As a teenager, I listened to West Side Story repeatedly enough to really get the social justice message of the lyrics – by Stephen Sondheim with Bernstein’s score, and of course the latter was totally on board with the themes on racism, addiction, poverty, and violence. I was a marching band kid with plenty of exposure to classical and other music through piano lessons, school, and my parents’ record collection. The latter also contained the red-jacketed West Side Story, whose content was racier than they probably realized. Anyway, I really went for the mix of jazz, Latino, and modern.
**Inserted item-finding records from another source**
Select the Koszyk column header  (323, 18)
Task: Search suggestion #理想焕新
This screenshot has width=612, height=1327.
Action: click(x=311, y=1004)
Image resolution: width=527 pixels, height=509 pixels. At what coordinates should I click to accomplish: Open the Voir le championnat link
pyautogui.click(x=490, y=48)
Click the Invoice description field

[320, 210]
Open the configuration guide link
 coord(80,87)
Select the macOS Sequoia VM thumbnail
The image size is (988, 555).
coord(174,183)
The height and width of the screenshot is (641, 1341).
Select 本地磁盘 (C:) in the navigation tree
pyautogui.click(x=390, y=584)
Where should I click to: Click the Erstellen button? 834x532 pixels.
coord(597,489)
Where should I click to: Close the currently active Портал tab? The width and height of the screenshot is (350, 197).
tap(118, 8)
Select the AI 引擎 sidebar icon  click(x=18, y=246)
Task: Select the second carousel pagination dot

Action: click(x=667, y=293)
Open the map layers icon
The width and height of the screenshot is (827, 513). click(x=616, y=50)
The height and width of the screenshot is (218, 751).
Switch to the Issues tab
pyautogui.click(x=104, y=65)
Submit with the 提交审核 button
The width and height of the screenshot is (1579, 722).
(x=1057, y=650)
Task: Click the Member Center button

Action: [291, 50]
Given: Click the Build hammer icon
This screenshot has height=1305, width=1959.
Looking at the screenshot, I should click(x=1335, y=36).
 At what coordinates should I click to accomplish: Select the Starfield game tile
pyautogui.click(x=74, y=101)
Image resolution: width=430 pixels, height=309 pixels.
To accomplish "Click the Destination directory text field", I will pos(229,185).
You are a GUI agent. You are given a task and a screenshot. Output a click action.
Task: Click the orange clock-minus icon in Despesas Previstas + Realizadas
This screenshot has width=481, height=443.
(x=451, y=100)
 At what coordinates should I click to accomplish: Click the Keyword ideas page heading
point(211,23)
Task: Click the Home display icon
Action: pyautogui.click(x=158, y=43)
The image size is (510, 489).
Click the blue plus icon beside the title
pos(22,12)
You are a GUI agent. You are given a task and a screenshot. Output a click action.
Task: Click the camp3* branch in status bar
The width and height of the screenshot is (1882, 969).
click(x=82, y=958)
I finally saw WSS onscreen in college, but my next major “encounter” with Bernstein came when I, still delirious over the fall of East Bloc communism, saw clips of his conducting Beethoven’s 9th at the Berlin Wall on New Year’s 1990. I’d recently come to appreciate that work, thought this paean to humanity the perfect way to celebrate the reunion of East and West, and so was enthralled with Bernstein once again.
Then I departed for Europe for the first time, headed to Czechoslovakia by way of Vienna, to teach English in this newly free part of Europe. As the plane began descending, CNN came on the projection screen and announced Bernstein’s death. I couldn’t help but feel their was some significance to it all, that Bernstein’s “end” and my new beginning were interconnected.